Filha de mãe belga e pai congolês, a rainha congolesa Diambi Kabatusuila conta como partiu à descoberta dos seus antepassados e que só soube que a avó paterna era rainha em 2015, depois de confrontar o pai sobre o tema que até então nunca tinha sido abordado em família.

Foi coroada como Rainha Ordem do Leopardo do Povo Bena Tshiyamba de Bakwa Indu, da região central de Kasaï, na República Democrática do Congo em 2016. Desde que “assumiu a responsabilidade pelo seu povo” tem percorrido vários países para falar sobre a necessidade de “restaurar uma identidade africana adequada e sã” e para tal, defende que é preciso uma reconciliação dos africanos e dos afrodescendentes com a sua verdadeira história.

Durante uma entrevista ao Balai em meados de janeiro a líder tradicional, que esteve em Cabo Verde no âmbito do seu projeto Casa da Diaspora, contou como partiu à descoberta das suas raízes e que só soube que a avó paterna era rainha em 2015.

Filha de um diplomata congolês, Diambi Kabatusuila nasceu na Bélgica e quando tinha seis meses, foi morar para a República Democrática do Congo, RDC. Com interrupções pelo meio devido à carreira do pai, cresceu em Kinshasa, capital do Congo, até os 16 anos.

“Aos 16 anos, tive de ir viver na Bélgica. Foi muito difícil. Comecei a perceber todas essas inconsistências e a questionar: Porque é que eles vivem assim? Porque é que não temos essas vantagens e benefícios? Porque é que tudo parece estar tão melhor organizado? Na altura já era mais capaz de comparar. E só de ouvir: Oh, não funciona com vocês (africanos) porque vocês são negros, é como um problema genético. É por isso que nos vossos países há corrupção (…) estava implícito que os negros eram pessoas corruptas. Entendi que precisava entender o porquê”.

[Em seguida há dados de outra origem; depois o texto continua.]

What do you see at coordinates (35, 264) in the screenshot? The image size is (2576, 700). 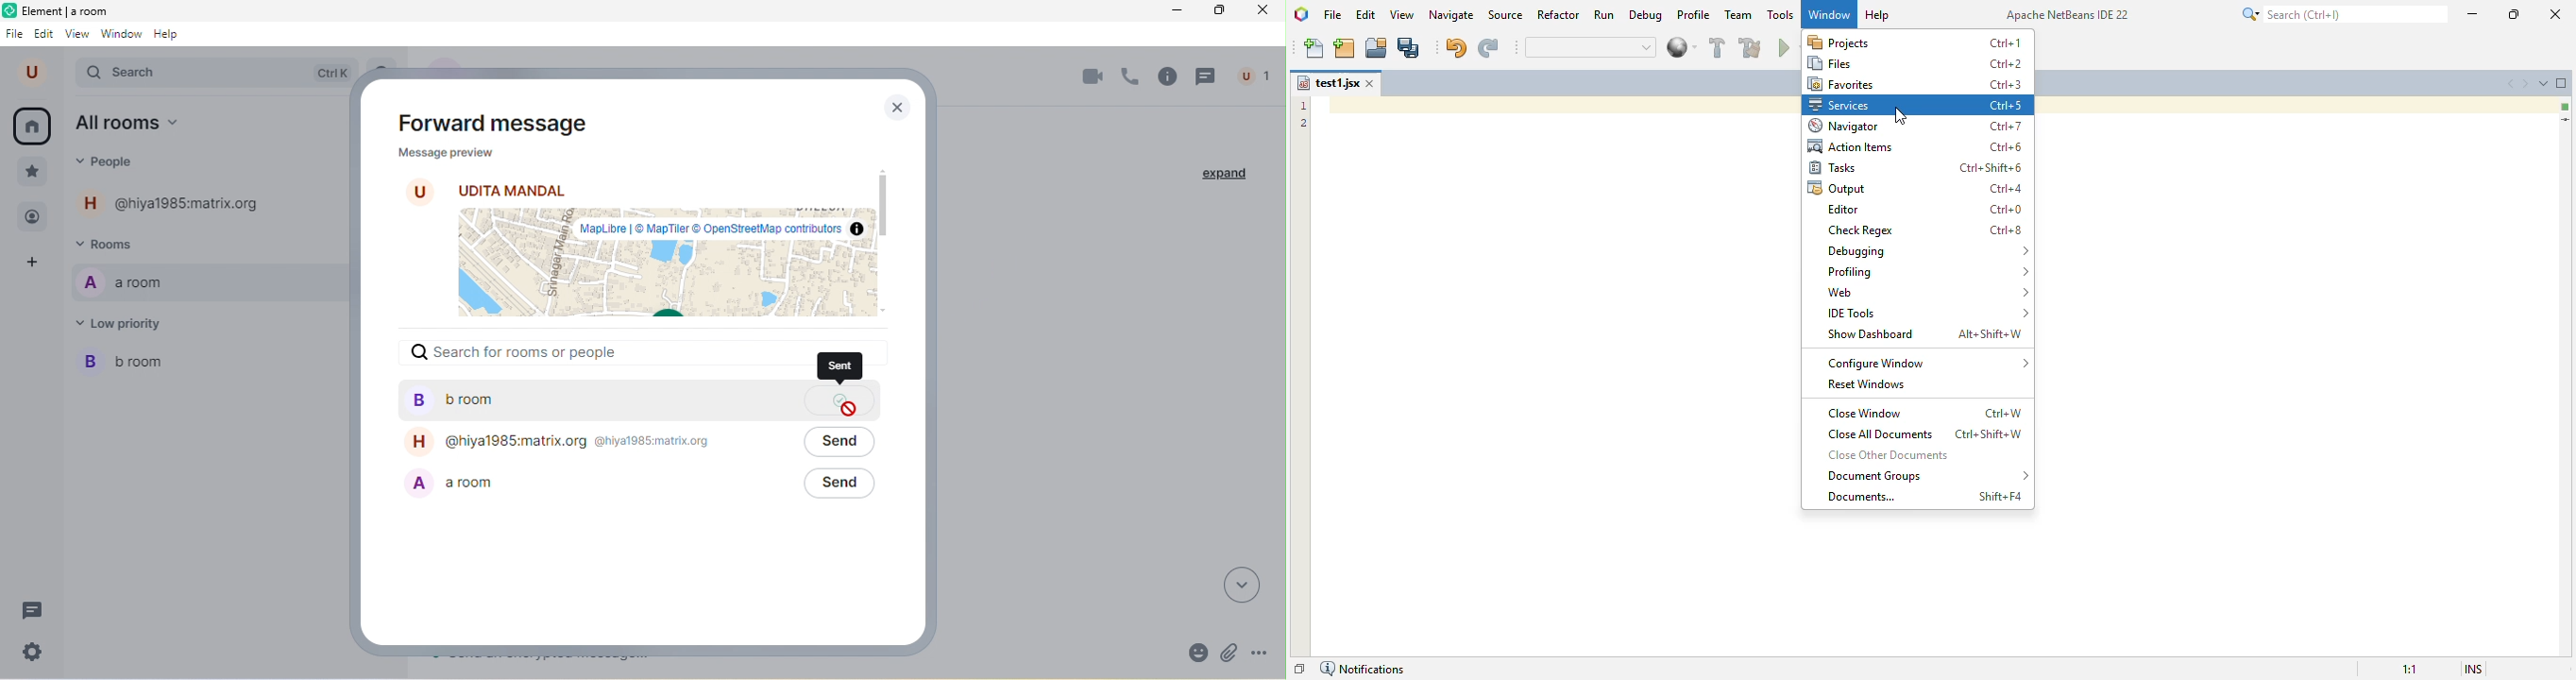 I see `add space` at bounding box center [35, 264].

Mais tarde foi estudar para os Estados Unidos e começou a conviver com afro-americanos. “Eles eram realmente rígidos sobre a necessidade de saber quem somos. Quando eles olhavam para mim, eles ficavam tipo: “Meu Deus, sabes quem és, és africana”. Mas eu me apercebi que também tinha um défice enorme porque o que sabia sobre mim era o meu lado africano, que era sempre negativo, porque o meu próprio pai era um africano moderno, o que chamamos de africano assimilado, mais ocidentalizado. Viveu na Europa, estudou lá. Casou, voltou, foi cônsul, embaixador (…) Eu não fazia ideia de como era um africano autêntico”.

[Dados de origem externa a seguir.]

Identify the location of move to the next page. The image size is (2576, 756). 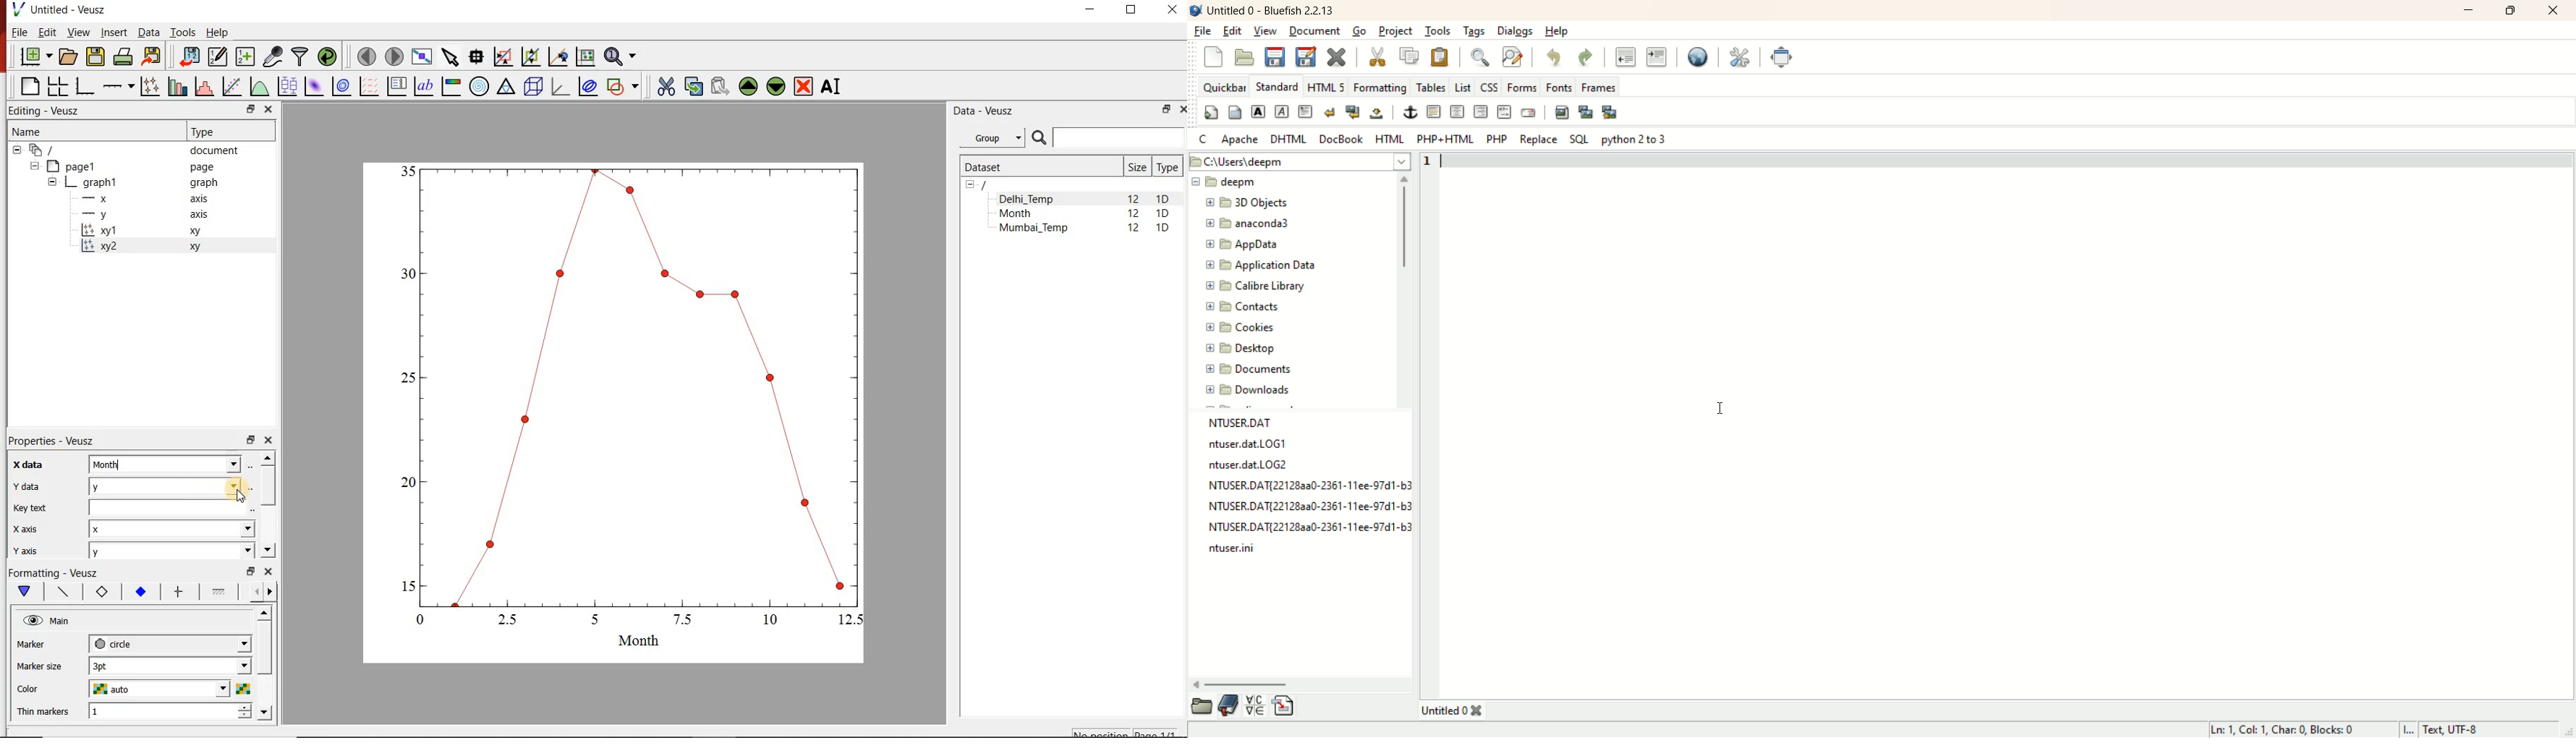
(394, 57).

A futura governante, que, entretanto, se formou em Psicologia, bem como noutras áreas (ver mais abaixo), começou a fazer muita pesquisa e a investigar para saber o que havia em África antes da colonização e dos séculos de tráfico negreiro. “O que restou da nossa cultura e de todas as conquistas e contribuições de África? Quando se fala de direitos humanos, por exemplo, falam na Carta dos Direitos Humanos, de França, os franceses têm muito orgulho disso. Mas porque é que não se fala de que no século XIII o Império do Mali tinha a Carta dos Direitos Humanos, a Carta Mandinga? A maioria dos africanos não sabe disso. Essa é a primeira carta dos direitos humanos que devemos ensinar aos nossos filhos, não a da França que é basicamente uma imitação da-quela que tivemos séculos antes.”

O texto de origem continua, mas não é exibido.